## HOW TO COMPLETE THIS TASK
Filter the data below, keeping only lines that contain "agent".

## THE DATA

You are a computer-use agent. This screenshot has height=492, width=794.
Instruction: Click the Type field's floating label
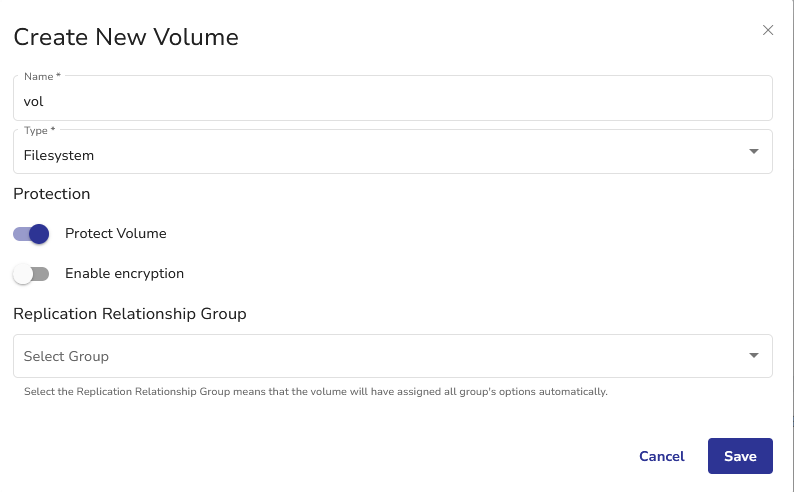tap(39, 130)
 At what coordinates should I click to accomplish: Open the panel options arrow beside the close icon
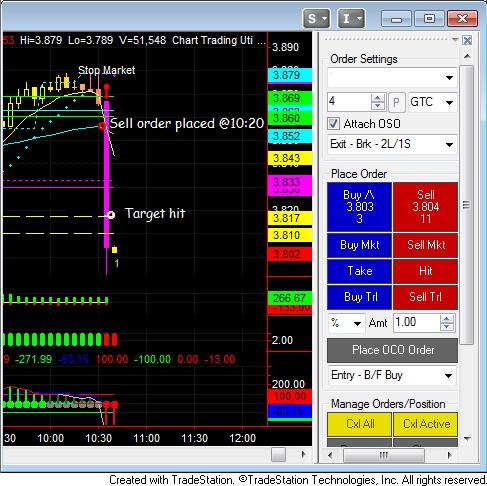pyautogui.click(x=455, y=40)
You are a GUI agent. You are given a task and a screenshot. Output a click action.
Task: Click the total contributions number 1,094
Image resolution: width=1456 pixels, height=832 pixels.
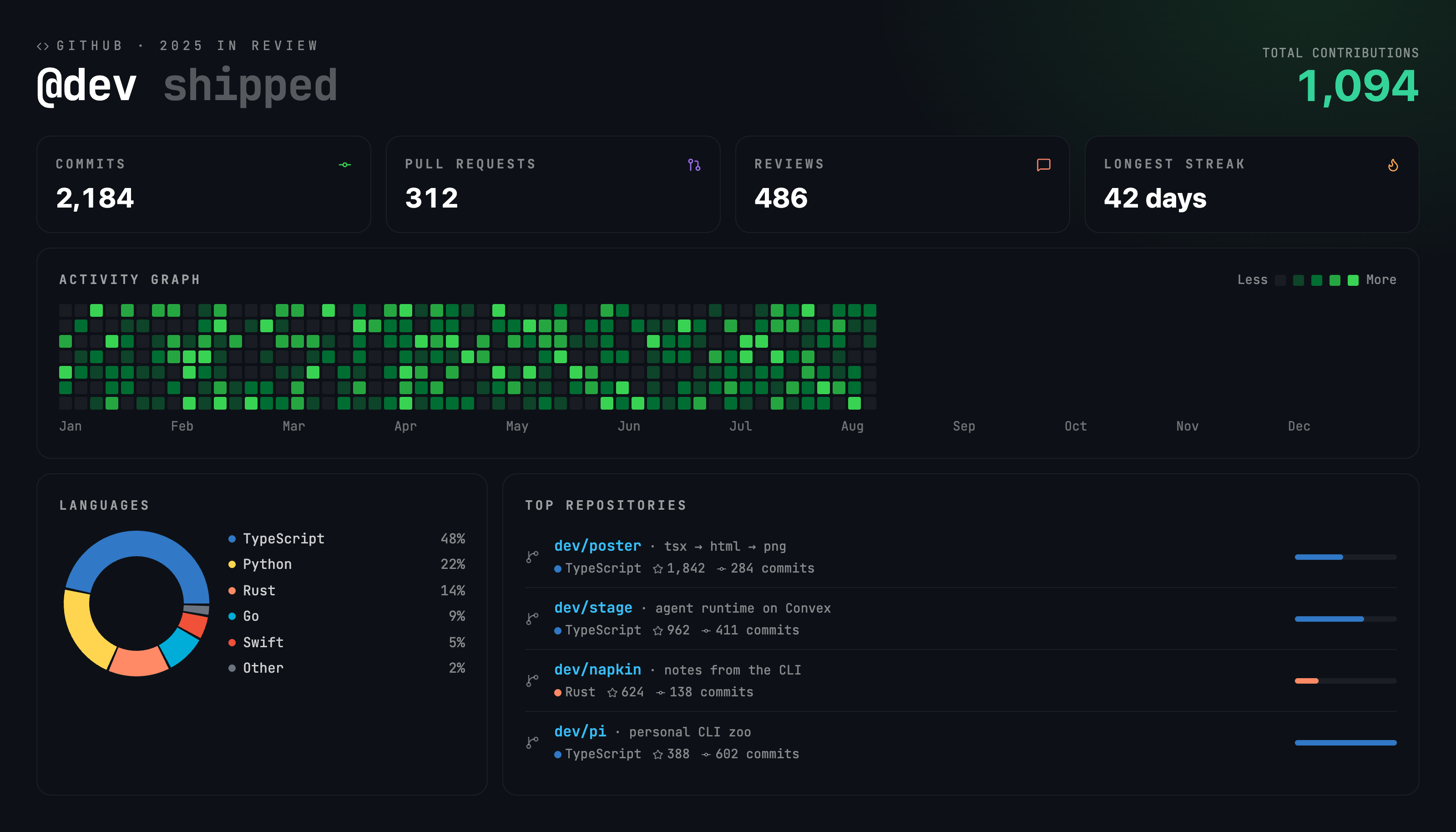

## RESULT OF THIS TASK
You are a computer-use agent. This screenshot has height=492, width=794.
You are a GUI agent. You are given a task and a screenshot. Output a click action.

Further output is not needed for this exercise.